Finding ground states of quantum many-body systems is one of the most important---and one of the most notoriously difficult---problems in physics, both in scientific research and in practical applications. Indeed, we know from a complexity-theoretic perspective that all methods (quantum or classical) must necessarily fail to find the ground state efficiently in general. The ground state energy problem is already NP-hard even for classical, frustration-free, local Hamiltonians with constant spectral gap. For general quantum Hamiltonians, the problem becomes QMA-hard.

Nonetheless, as ground state problems are of such importance, and classical algorithms are often successful despite the theoretical exponential worst-case complexity, a number of quantum algorithms for the ground state problem have been proposed and studied. From quantum phase estimation-based methods, to adiabatic state preparation, to dissipative state engineering, to the variation quantum eigensolver (VQE), to quantum/probabilistic imaginary-time evolution (QITE/PITE).

Dissipative state engineering was first introduced in 2009 by Verstraete, Cirac and Wolf and by Kraus et al. However, it only works for the restricted class of frustration-free Hamiltonians.
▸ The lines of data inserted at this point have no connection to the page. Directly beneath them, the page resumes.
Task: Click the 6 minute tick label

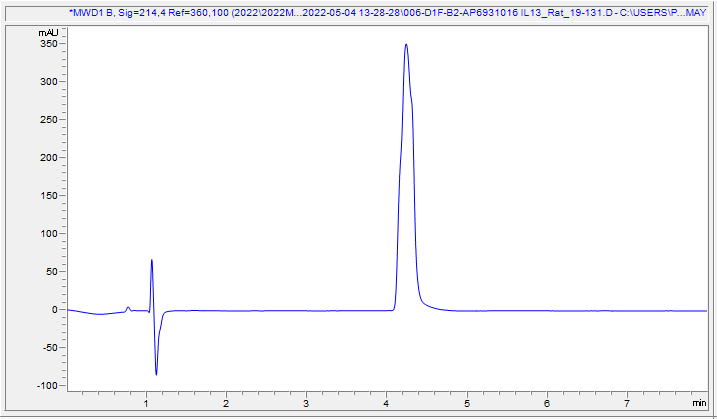Action: pos(546,403)
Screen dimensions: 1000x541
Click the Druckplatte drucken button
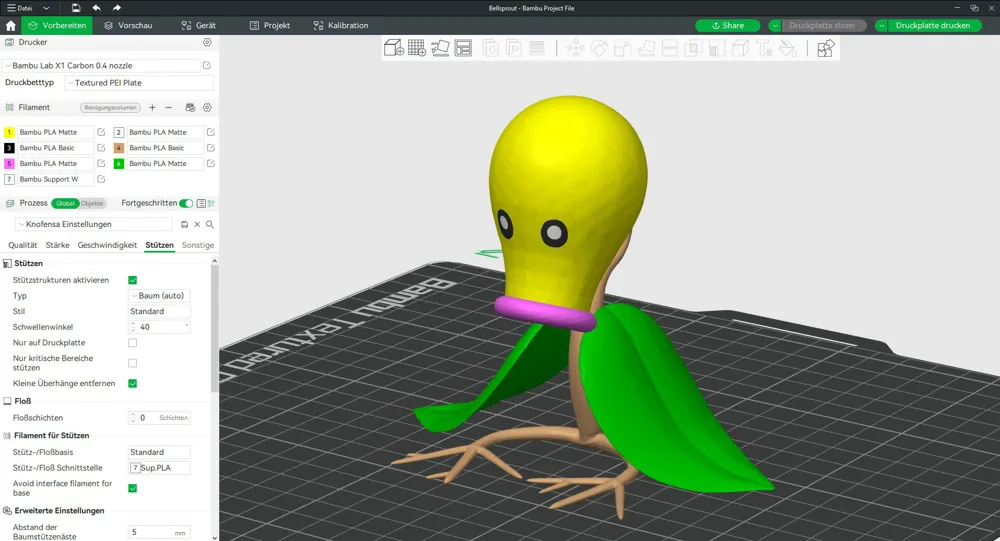coord(932,26)
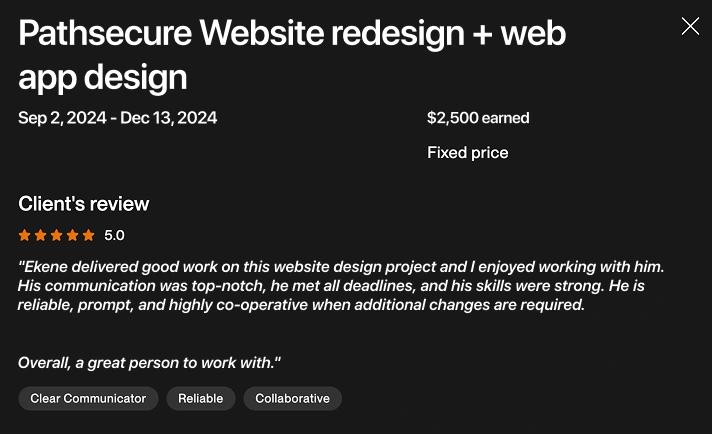Click the $2,500 earned amount

tap(478, 118)
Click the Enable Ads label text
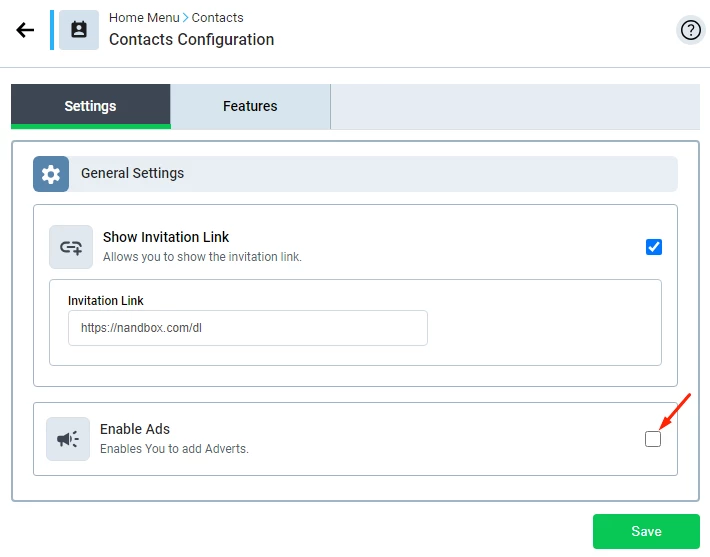The height and width of the screenshot is (557, 710). click(135, 429)
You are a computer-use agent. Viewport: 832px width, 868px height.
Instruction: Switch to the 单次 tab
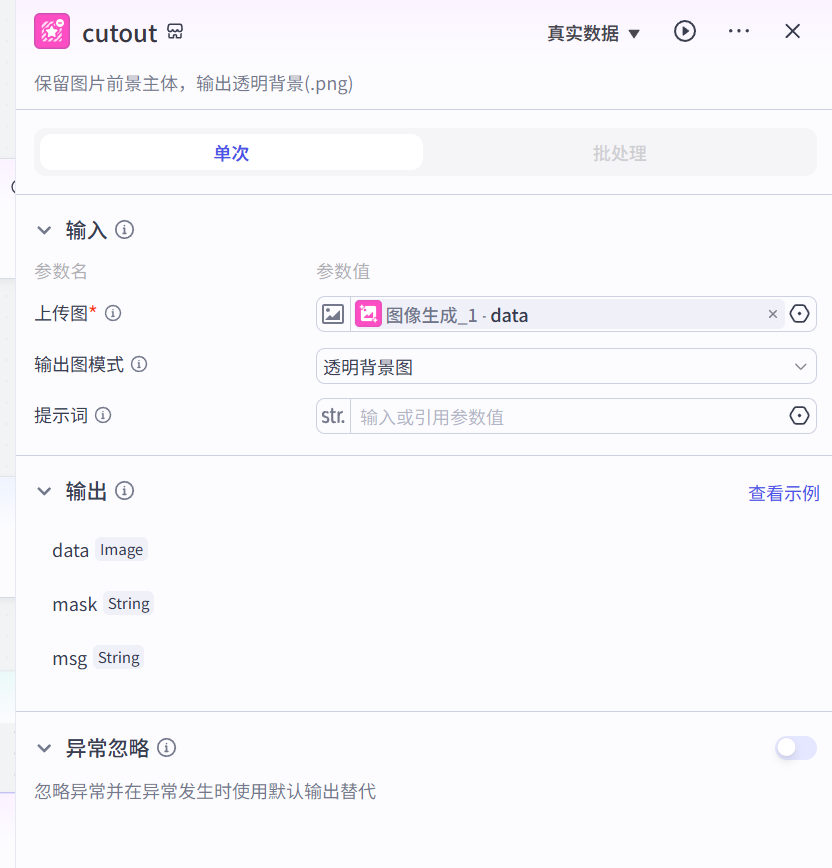[x=230, y=152]
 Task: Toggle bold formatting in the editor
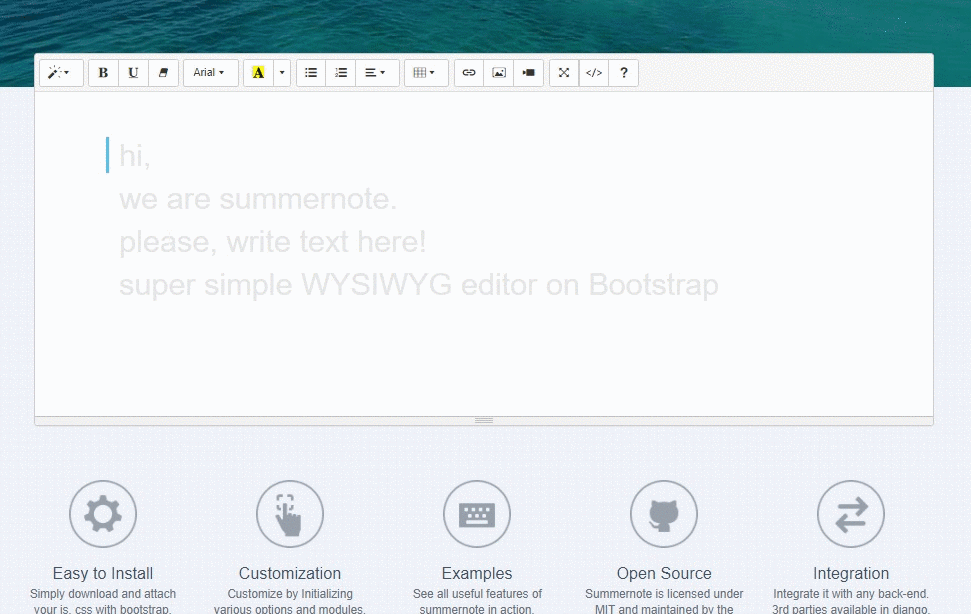coord(102,72)
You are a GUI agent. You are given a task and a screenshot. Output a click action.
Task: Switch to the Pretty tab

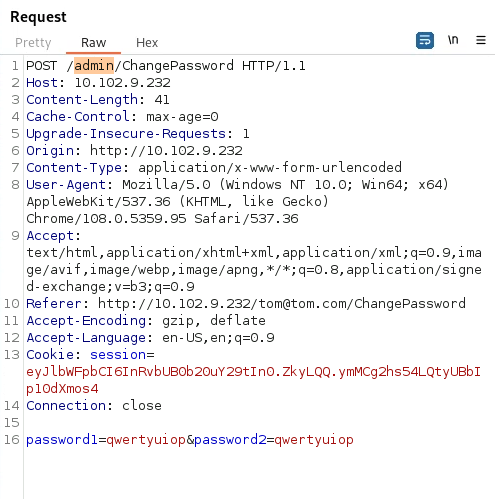pyautogui.click(x=33, y=43)
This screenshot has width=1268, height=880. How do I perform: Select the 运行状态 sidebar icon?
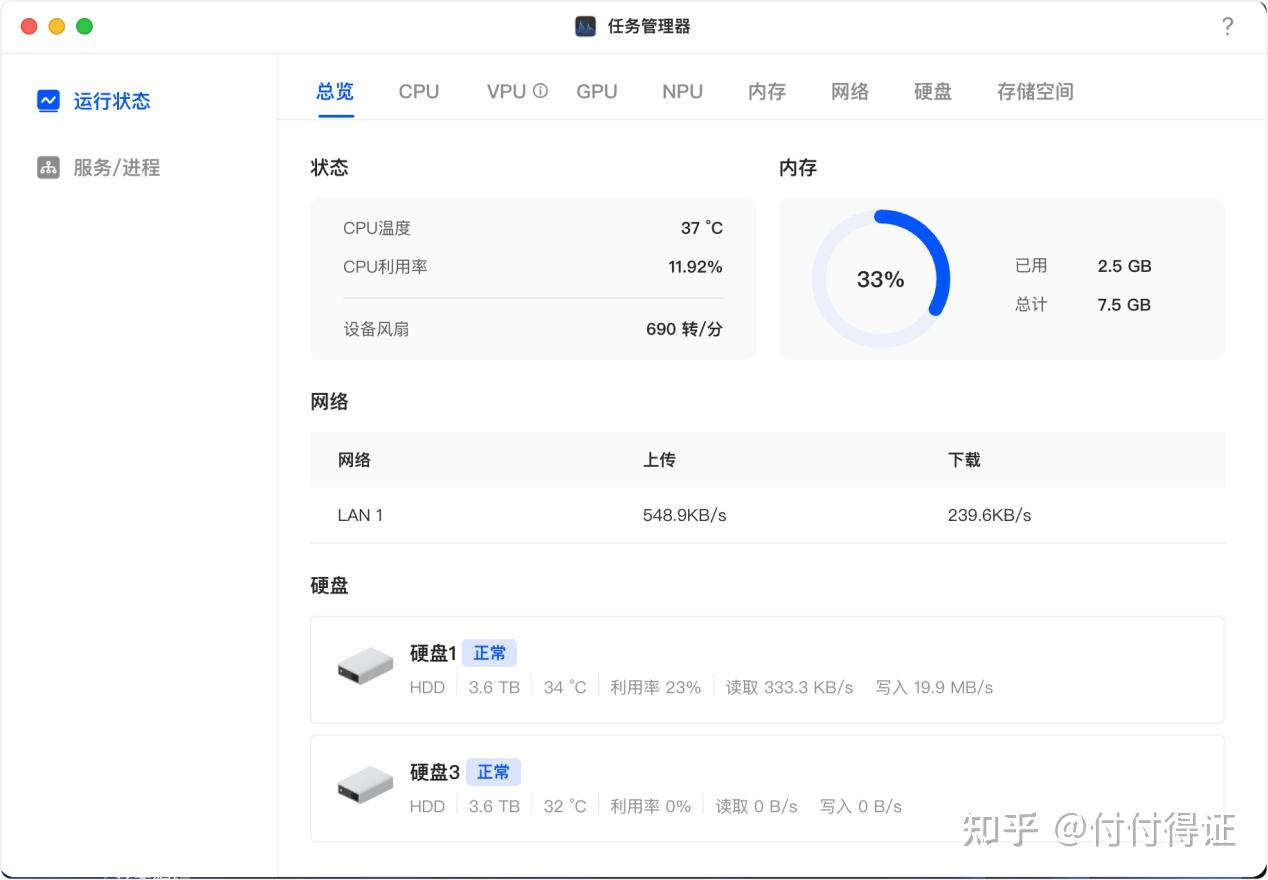(x=47, y=100)
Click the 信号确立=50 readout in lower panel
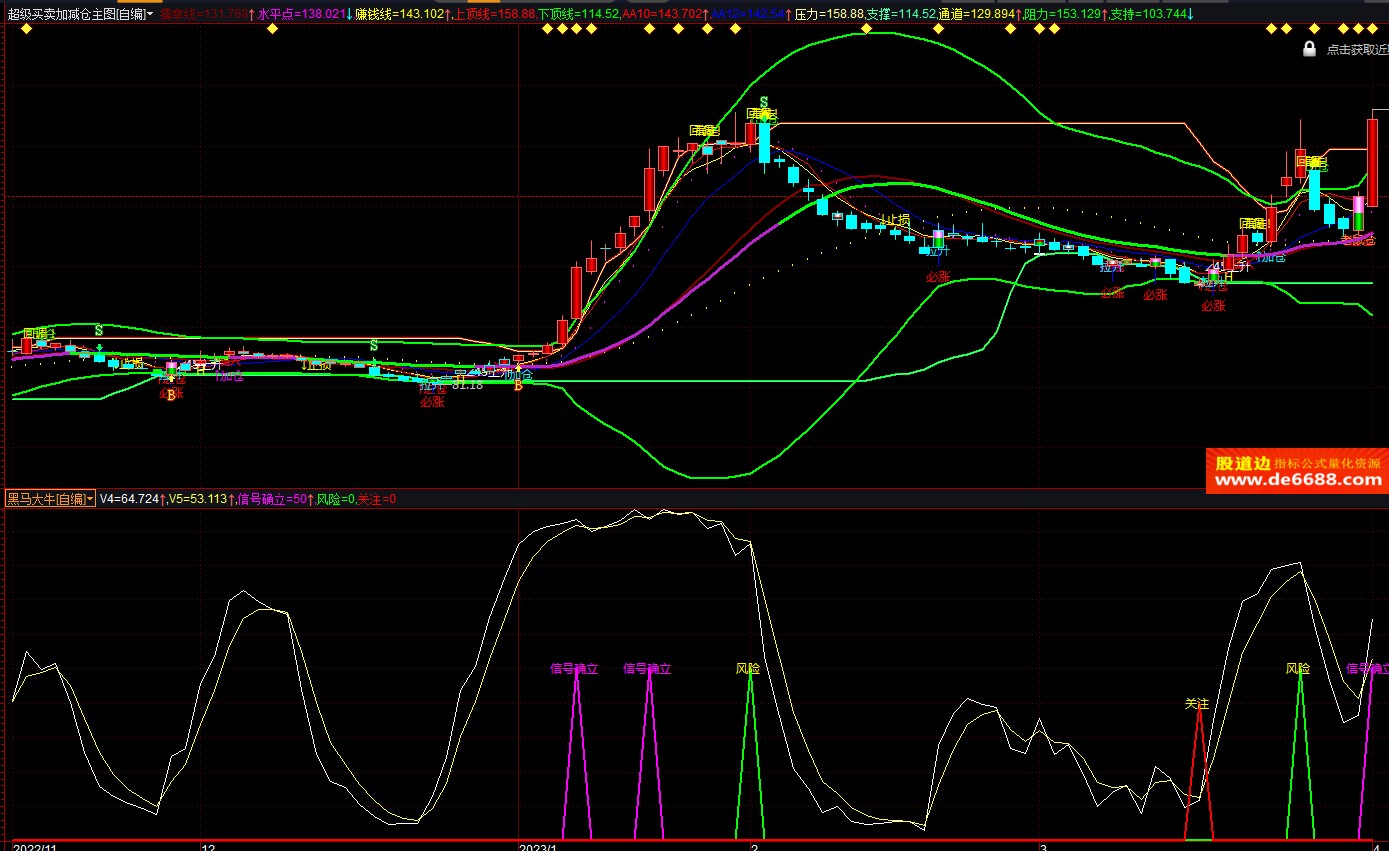The height and width of the screenshot is (851, 1389). 271,498
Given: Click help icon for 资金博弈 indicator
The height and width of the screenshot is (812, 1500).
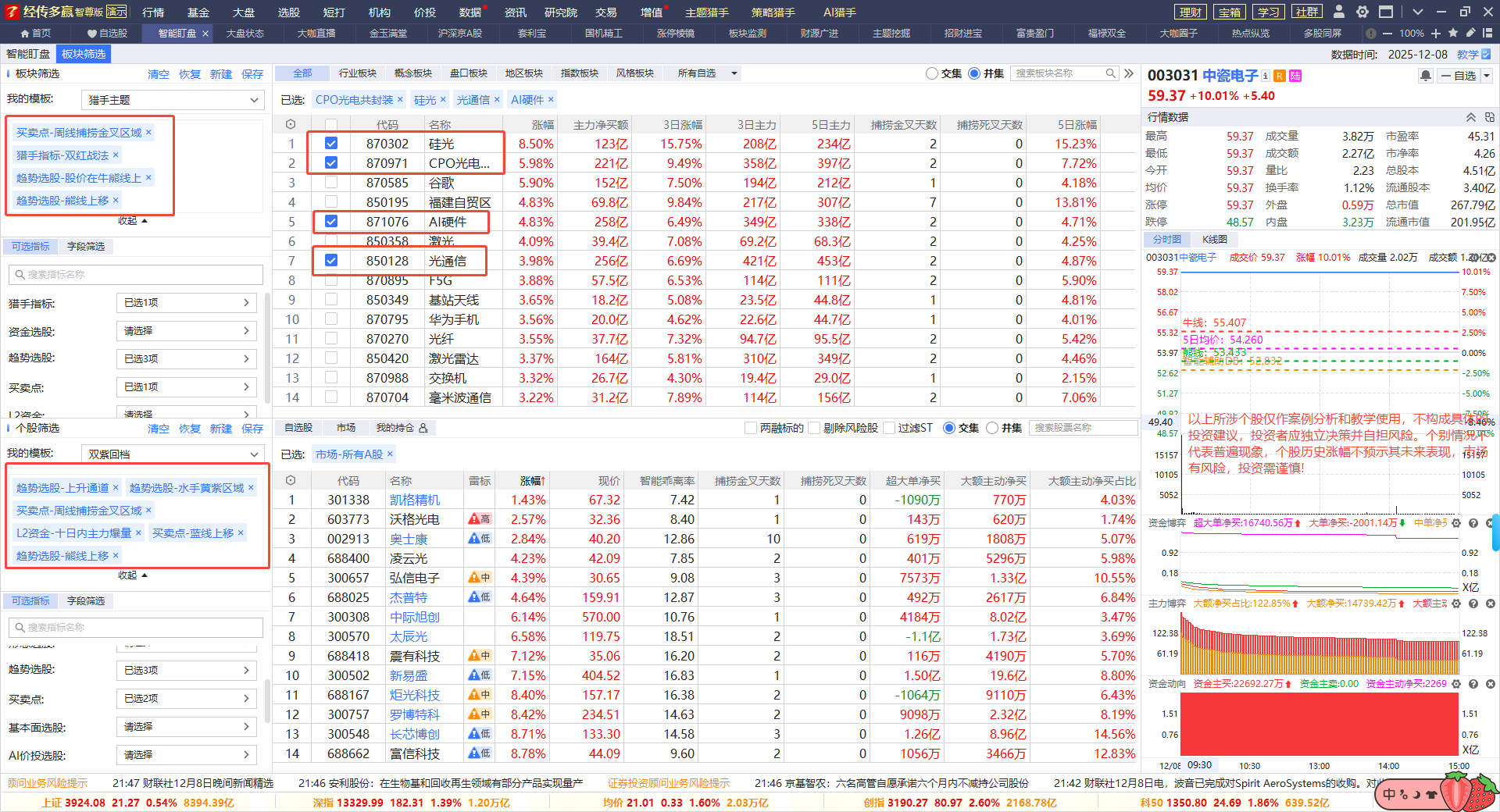Looking at the screenshot, I should 1473,523.
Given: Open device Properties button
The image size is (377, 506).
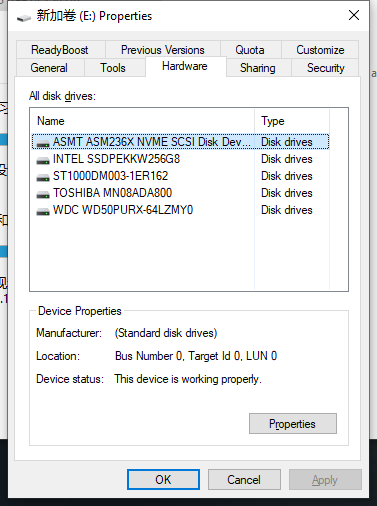Looking at the screenshot, I should click(x=293, y=424).
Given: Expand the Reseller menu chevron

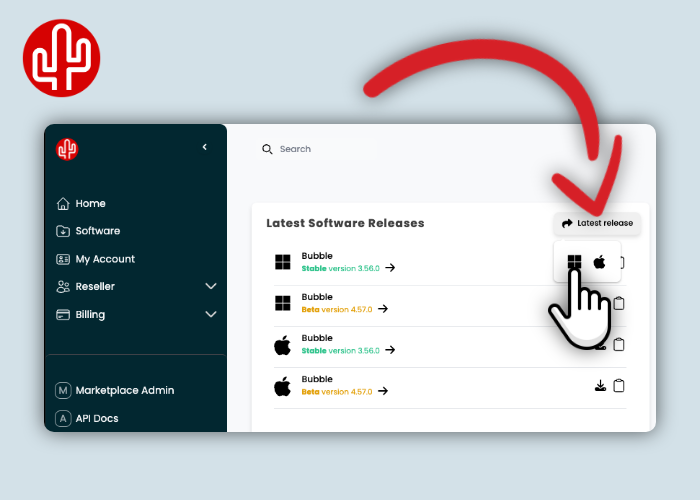Looking at the screenshot, I should [211, 286].
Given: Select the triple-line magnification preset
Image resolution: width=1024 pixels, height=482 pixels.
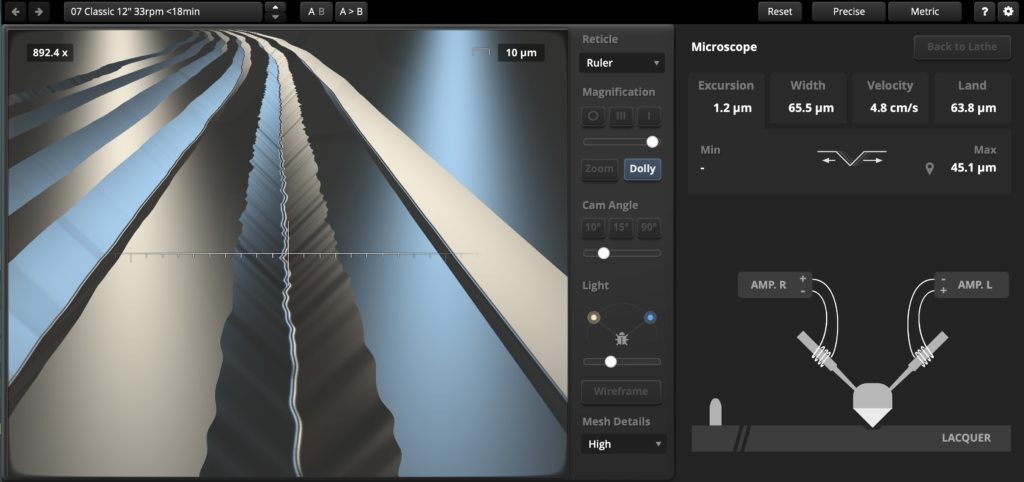Looking at the screenshot, I should coord(621,116).
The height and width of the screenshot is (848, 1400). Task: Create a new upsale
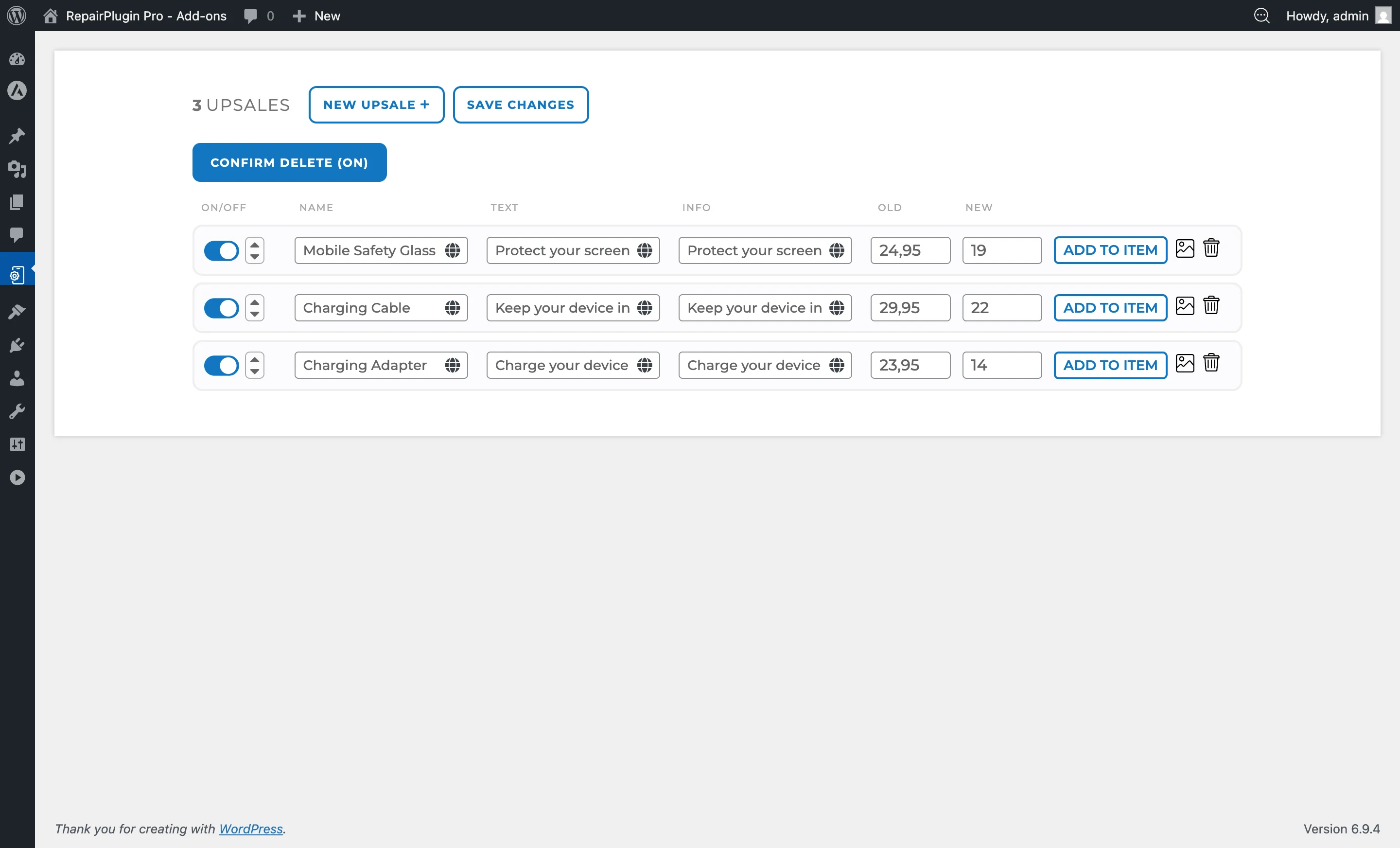coord(376,105)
In this talk, I will show how to construct a dissipative state preparation dynamics that provably produces the correct ground state for arbitrary Hamiltonians, including frustrated ones. This leads to a new quantum algorithm for preparing ground states: the Dissipative Quantum Eigensolver (DQE). DQE has a number of interesting advantages over previous ground state preparation algorithms:


The entire algorithm consists simply of iterating the same set of simple local measurements repeatedly.
The expected overlap with the ground state increases monotonically with the length of time this process is allowed to run.
It converges to the ground state subspace unconditionally, without any assumptions on or prior information about the Hamiltonian (such as spectral gap or ground state energy bound).
The algorithm does not require any variational optimisation over parameters.
It is often able to find the ground state in low circuit depth in practice.
It has a simple implementation on certain types of quantum hardware, in particular photonic quantum computers.
It is immune to errors in the initial state.
It is inherently fault-resilient, without incurring any fault-tolerance overhead. I.e.\ not only is it resilient to errors on the quantum state, but also to faulty implementations of the algorithm itself; the overlap of the output with the ground state subspace degrades smoothly with the error rate, independent of the total run-time.
I give a mathematically rigorous analysis of the DQE algorithm and proofs of all the above properties, using non-commutative generalisations of methods from classical probability theory.